[What you should do] Each line from the one containing "The image size is (1270, 952)." to the end of the material below is to be restated exactly, with pictures skipped.

[Source data]
☆ ☆ ☆ ☆ ☆ ☆ ☆

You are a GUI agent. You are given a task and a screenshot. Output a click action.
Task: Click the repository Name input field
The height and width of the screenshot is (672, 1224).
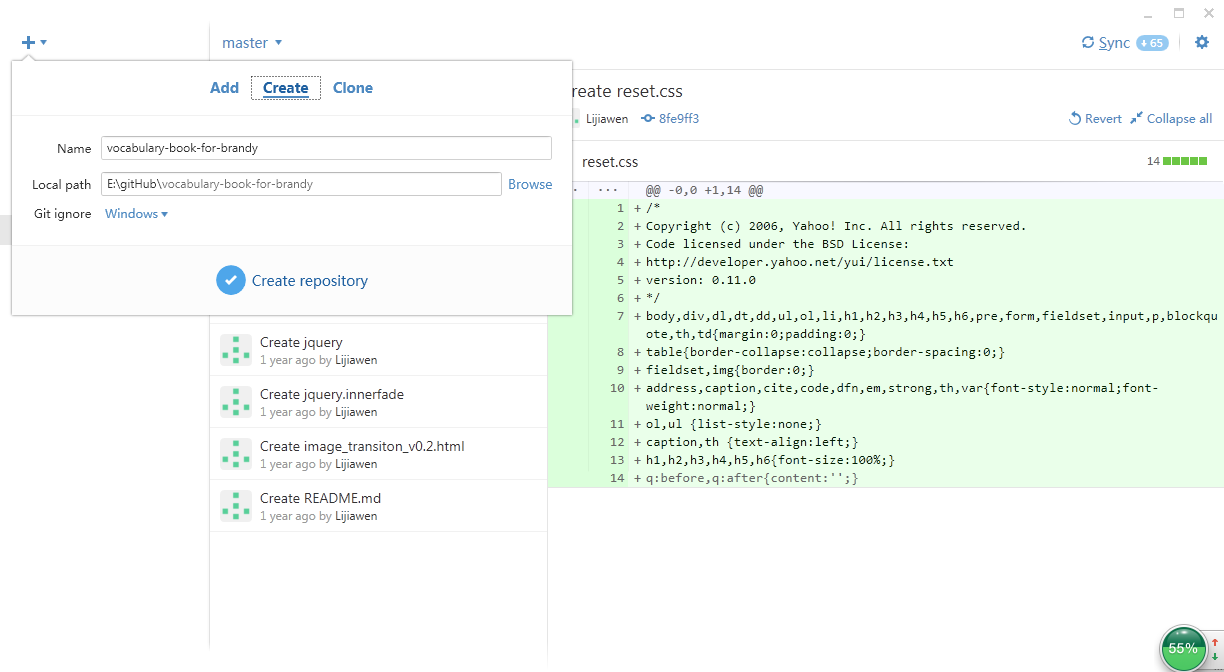[326, 148]
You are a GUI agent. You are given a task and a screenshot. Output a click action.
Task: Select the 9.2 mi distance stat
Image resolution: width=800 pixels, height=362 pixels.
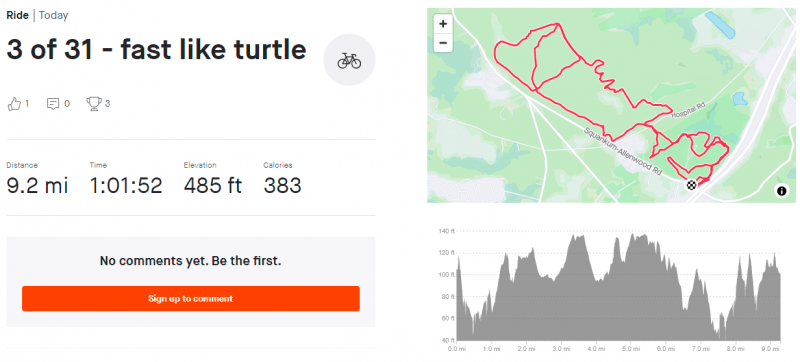pos(37,186)
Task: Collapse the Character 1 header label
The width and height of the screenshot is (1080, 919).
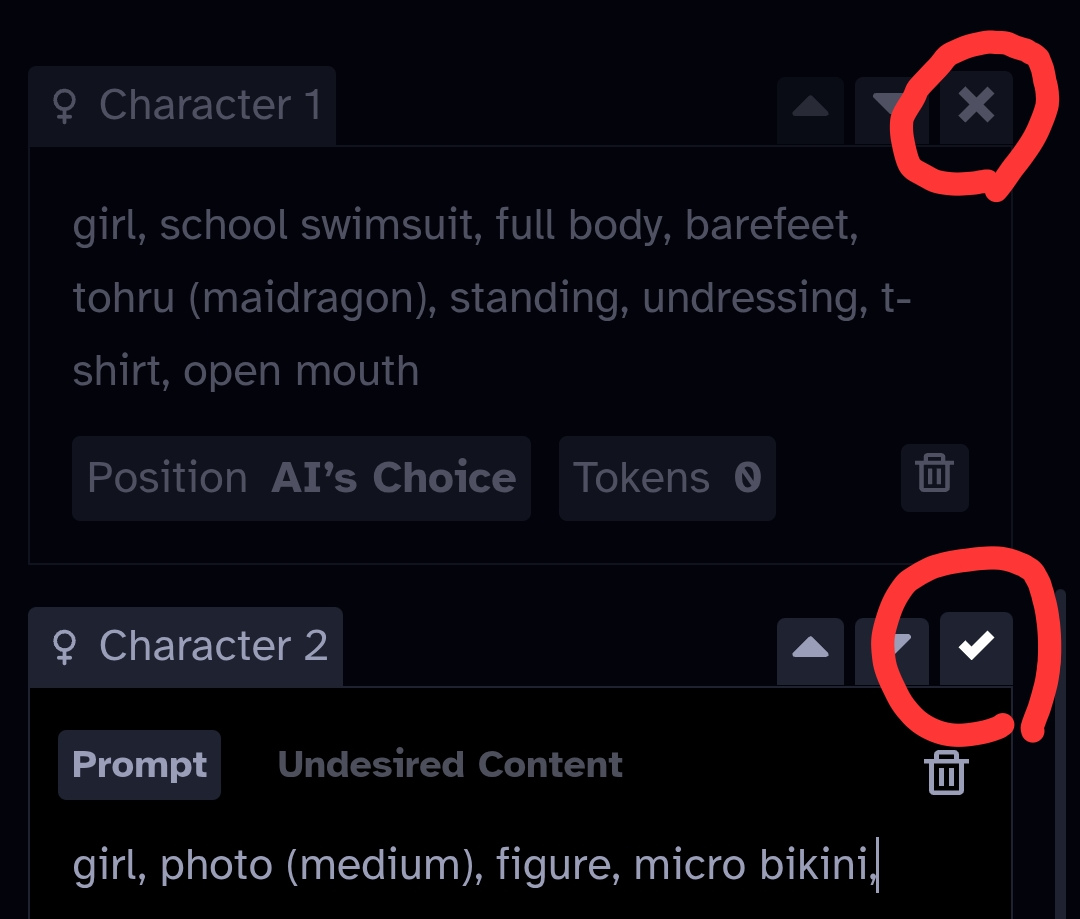Action: 210,105
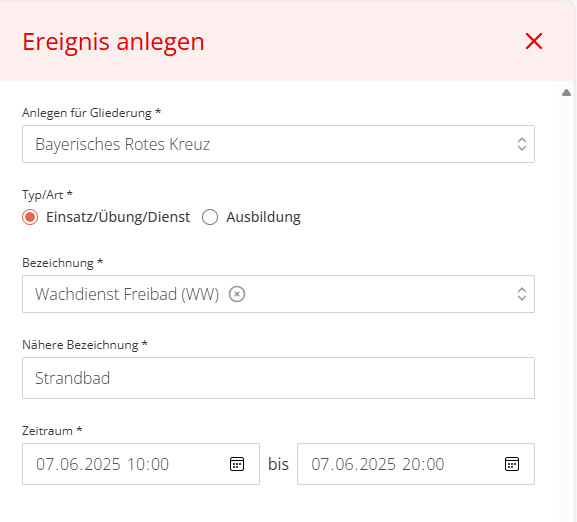
Task: Select the Ausbildung radio button
Action: pos(210,217)
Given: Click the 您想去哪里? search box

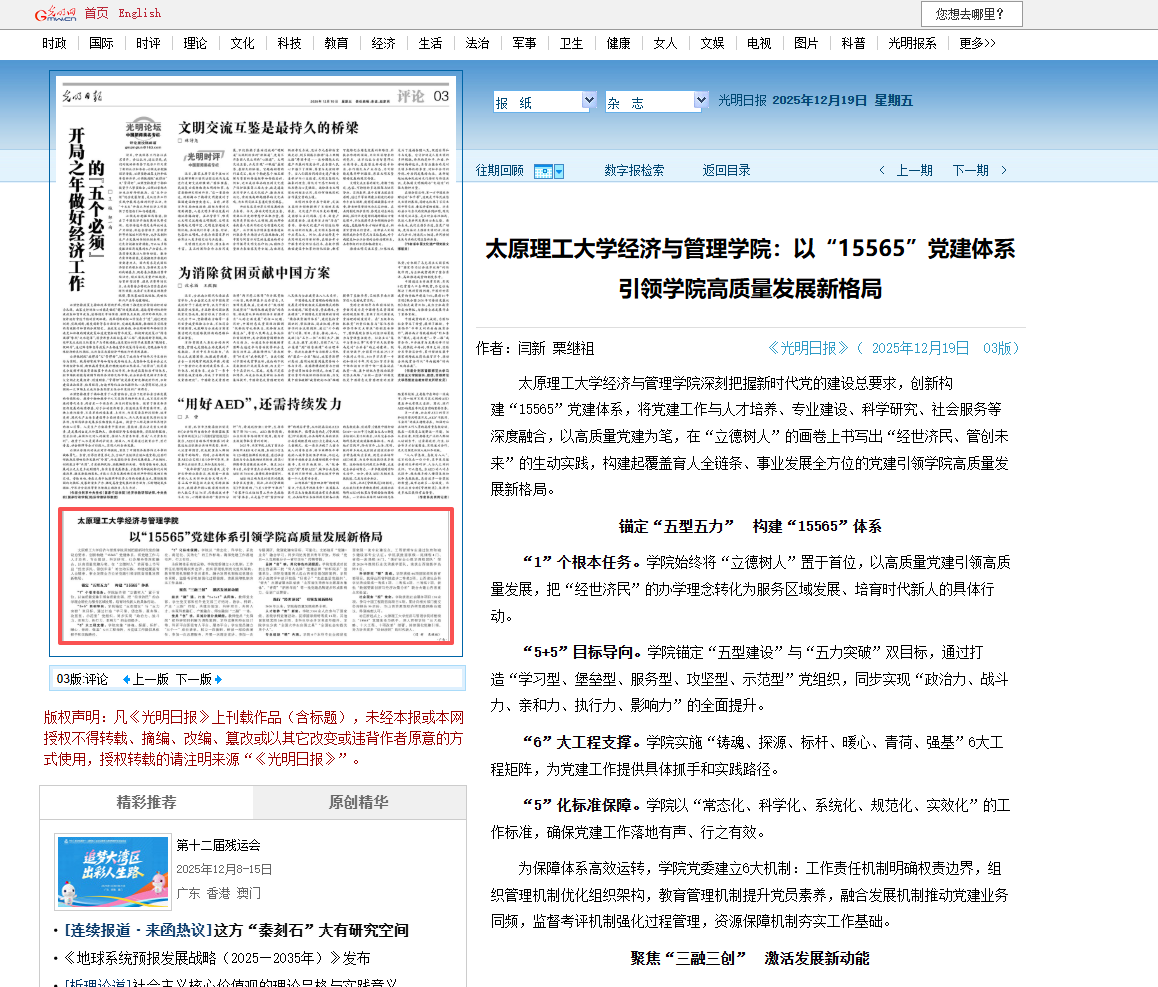Looking at the screenshot, I should [971, 14].
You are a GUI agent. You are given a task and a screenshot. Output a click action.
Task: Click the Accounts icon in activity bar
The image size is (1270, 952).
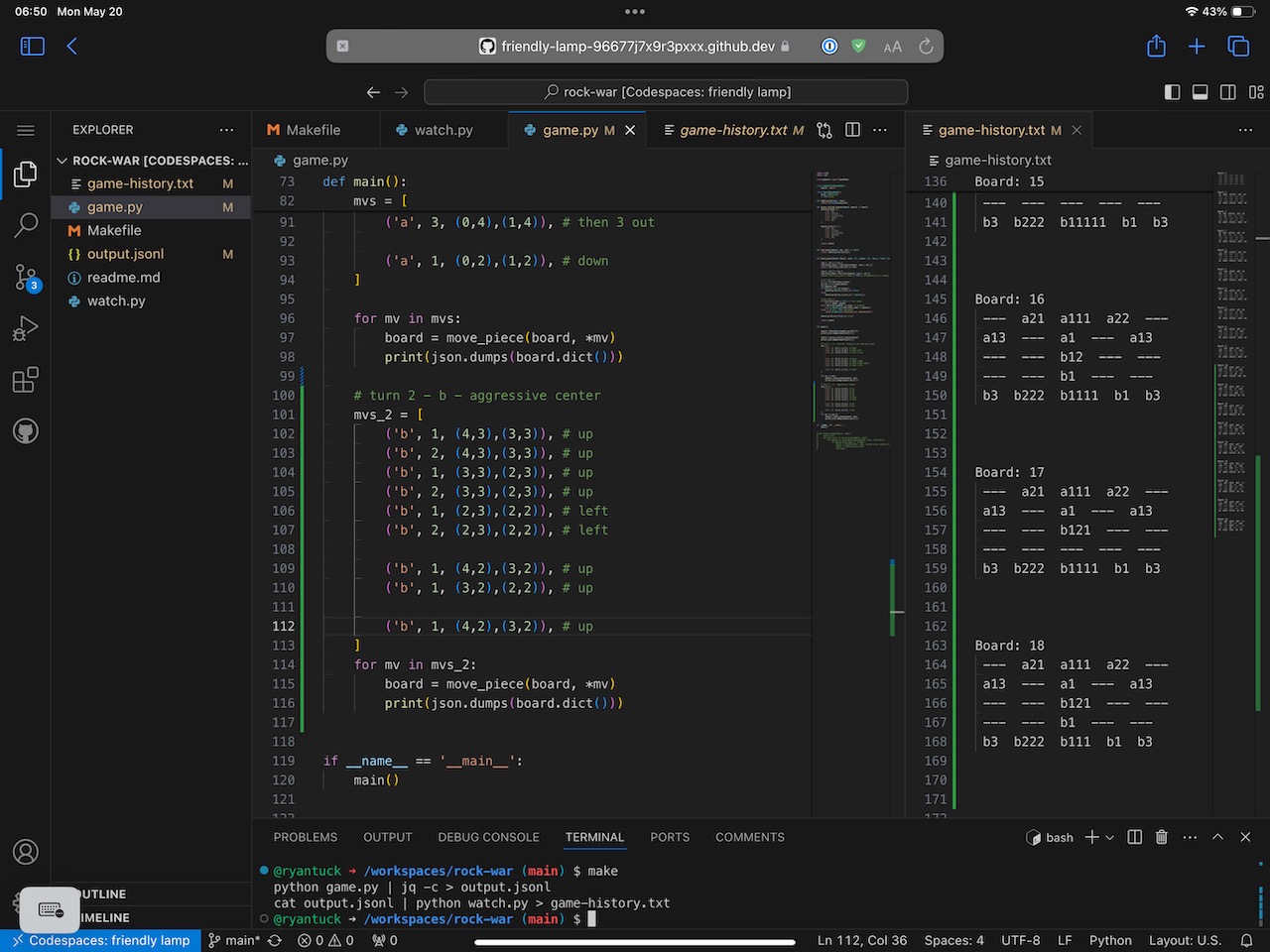(26, 852)
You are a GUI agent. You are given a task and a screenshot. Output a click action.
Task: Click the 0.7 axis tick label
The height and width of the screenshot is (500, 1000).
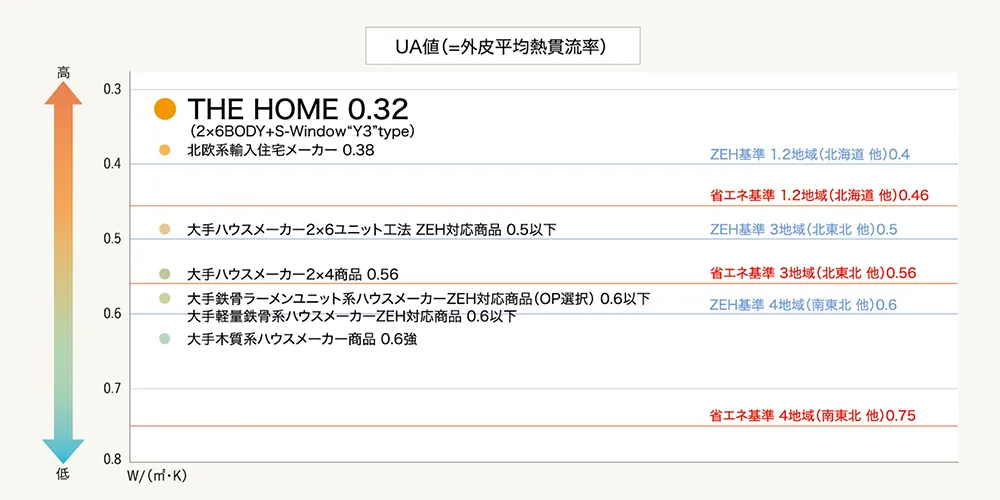pyautogui.click(x=112, y=388)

☆ ☆ ☆ ☆ ☆ ☆ ☆

[Task output]
The image size is (1270, 952).
(26, 852)
You are a GUI agent. You are given a task and a screenshot. Output a click action.
Task: Click the 0.7 axis tick label
The height and width of the screenshot is (500, 1000).
pyautogui.click(x=112, y=388)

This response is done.